▸ **Exercise goal**
Locate the word "agent" in the data below, then copy every line that holds it.

Collected data entries
━━━━━━━━━━━━━━━━

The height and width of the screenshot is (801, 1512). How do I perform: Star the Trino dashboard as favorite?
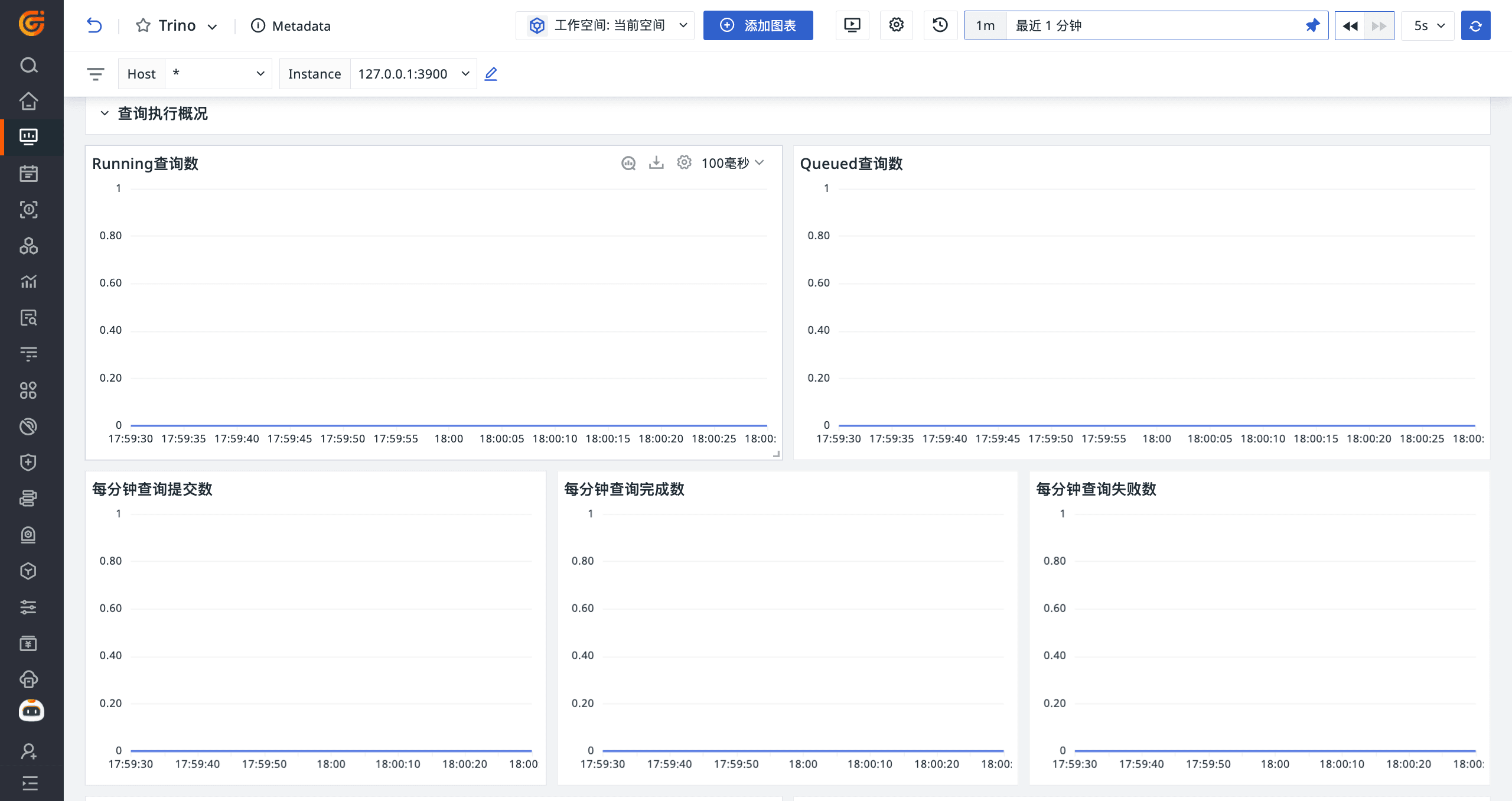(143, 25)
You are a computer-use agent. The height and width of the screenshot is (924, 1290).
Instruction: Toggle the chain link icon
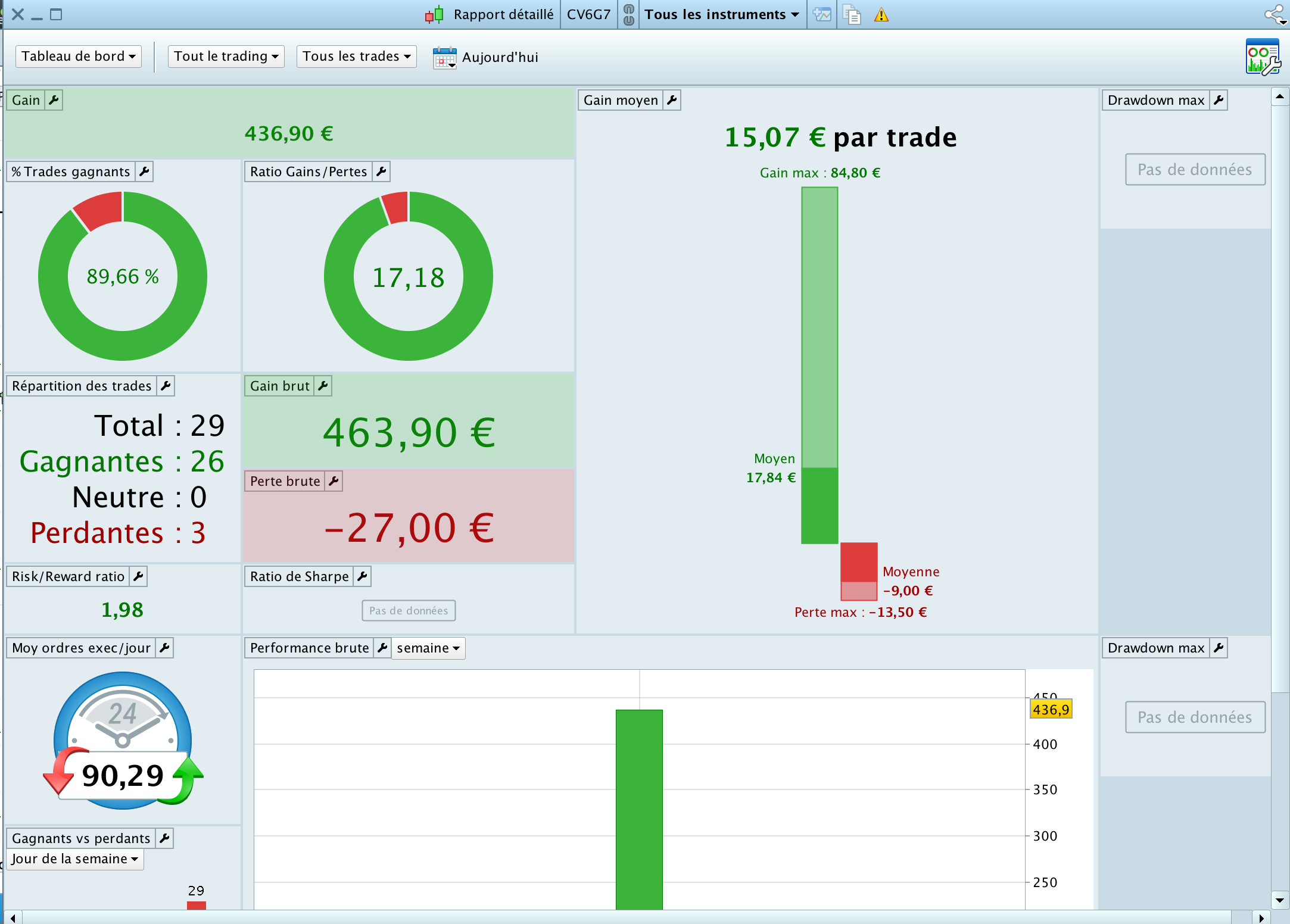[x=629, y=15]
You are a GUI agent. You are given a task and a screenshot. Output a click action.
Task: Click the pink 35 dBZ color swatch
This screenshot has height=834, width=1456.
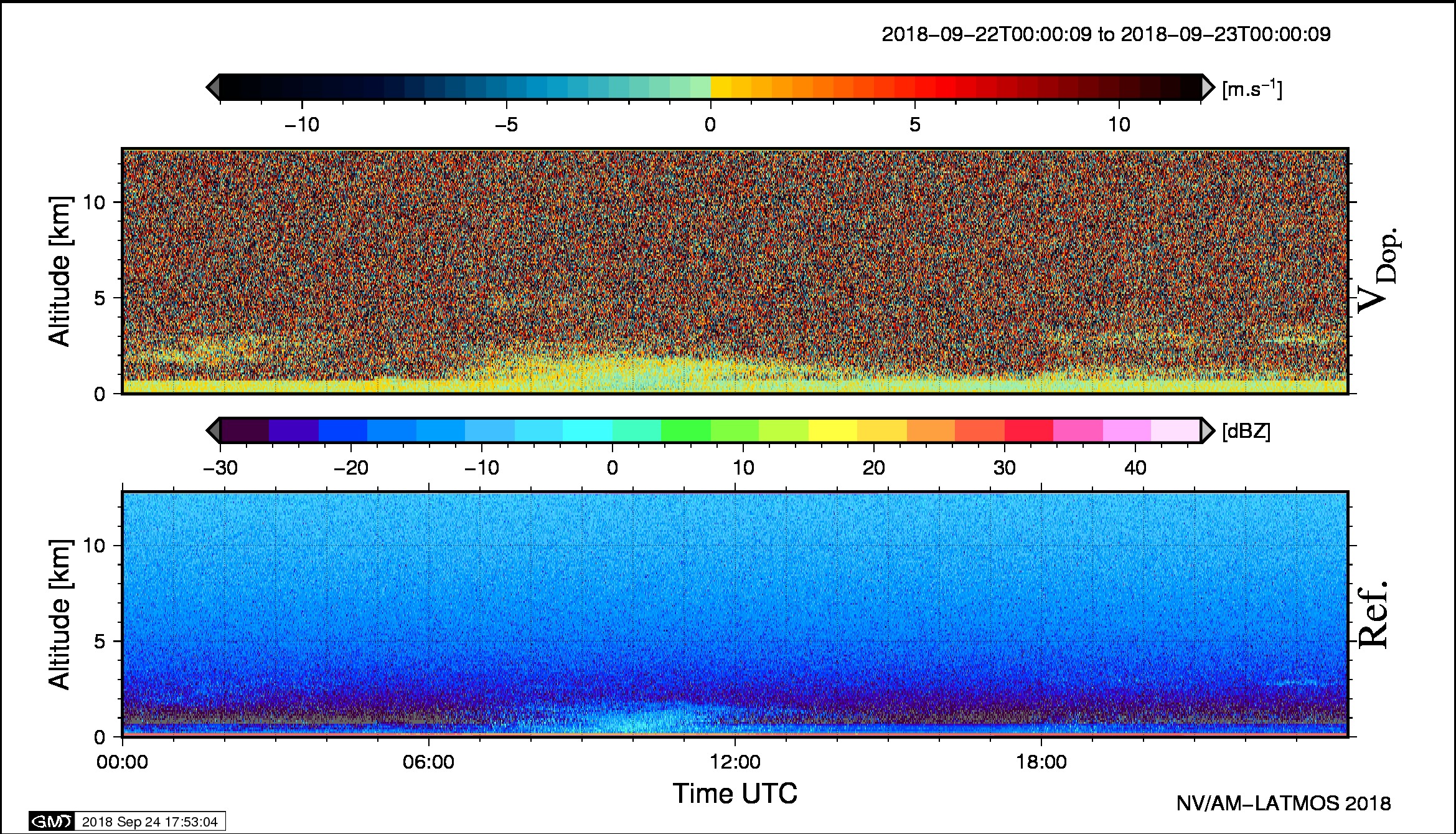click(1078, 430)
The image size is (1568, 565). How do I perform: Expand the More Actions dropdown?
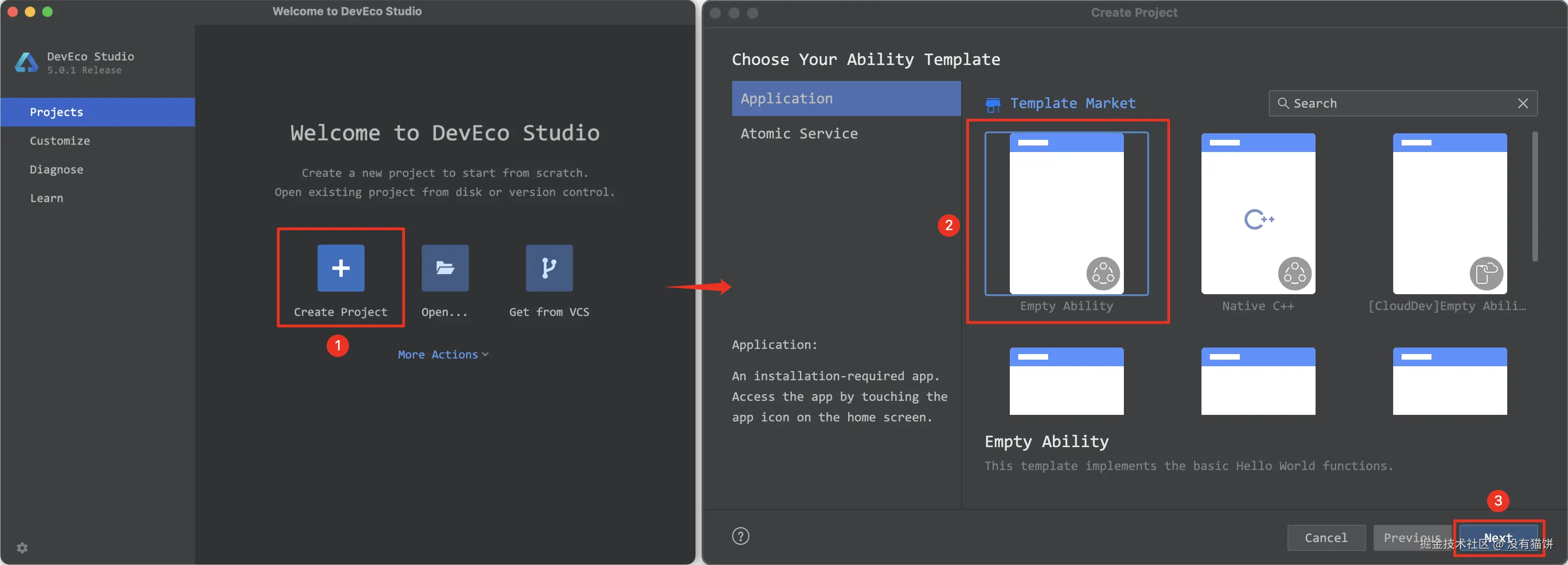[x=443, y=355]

━━━━━━━━━━━━━━━━

▸ **Response to this exercise**
You are a computer-use agent. The height and width of the screenshot is (924, 1290).
You are a GUI agent. You are given a task and a screenshot. Output a click action.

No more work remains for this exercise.